# Does anyone have a fish style handle tutorial?



## mlau (Mar 26, 2016)

I just got my Heiji Chinese cleaver in the mail earlier in the week.
While I love the blade, the handle is driving me nuts.

Does anyone have a fish style handle tutorial?
Our king of cleavers (Andy777) seems to very highly regard these.


----------



## daveb (Mar 26, 2016)

Older thread on here encouraged folks to post pics of Fish handles. Limited google-fu from phone, should not be hard to find.

Not an exhaustive thread but it's the only one like it anywhere (that I'm aware of)


----------



## Dave Martell (Mar 26, 2016)

daveb said:


> Older thread on here encouraged folks to post pics of Fish handles.

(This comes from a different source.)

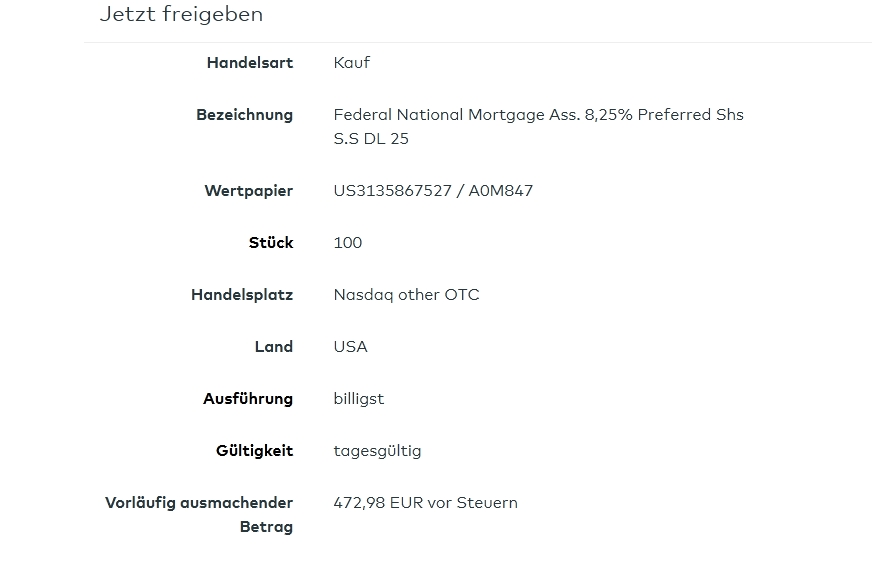The height and width of the screenshot is (566, 872).
Task: Click the Handelsart label
Action: 250,63
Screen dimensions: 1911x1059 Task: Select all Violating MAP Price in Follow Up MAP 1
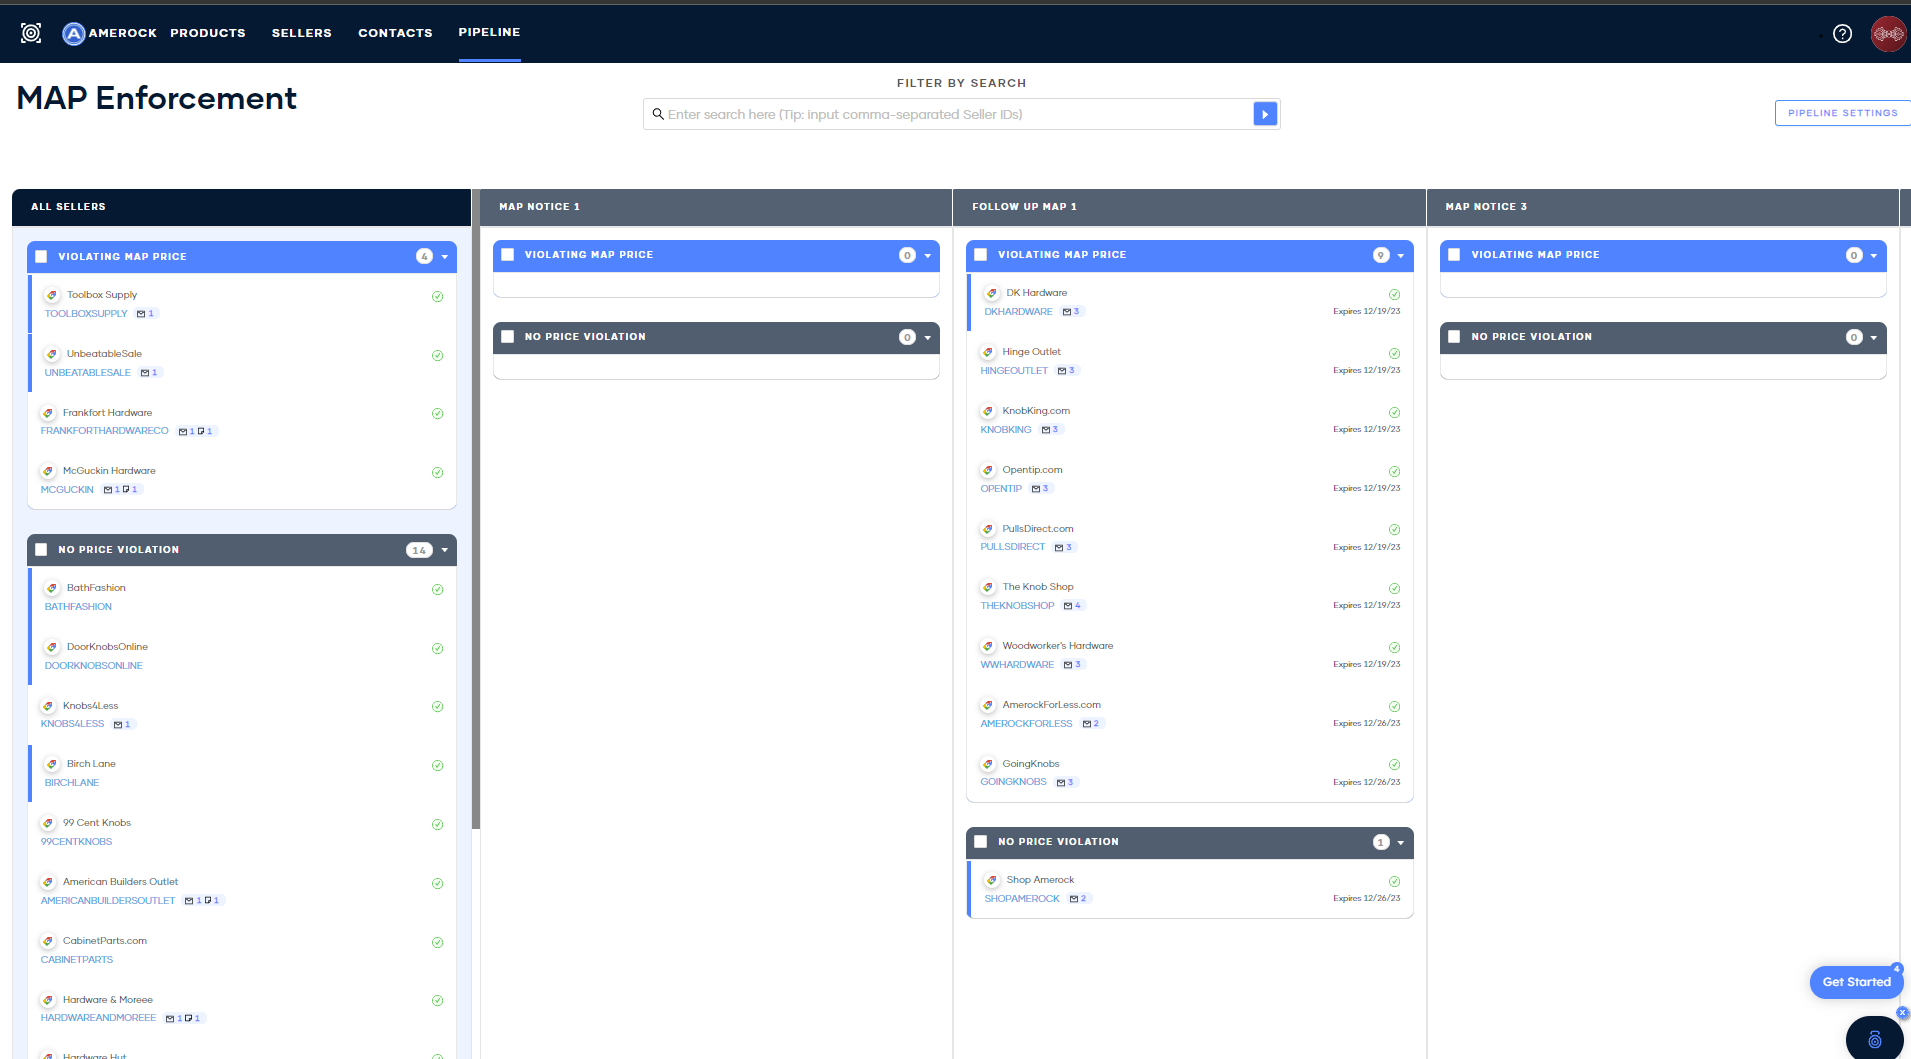click(x=981, y=255)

Limited google-fu from phone, should not be hard to find.
> 
> Not an exhaustive thread but it's the only one like it anywhere (that I'm aware of)




Here's the thread...

http://www.kitchenknifeforums.com/s...inal-Rehandle-King?p=7555&viewfull=1#post7555


It's not a tutorial (doubt that exists) but it's at least we have examples of the man's work.


----------



## mlau (Apr 2, 2016)

Seems like a standard (but extremely well executed) western handle.

On a side note, Heiji has offered to reshape the handle.

Does anyone have the width/thickness of a Sugimoto handle?


----------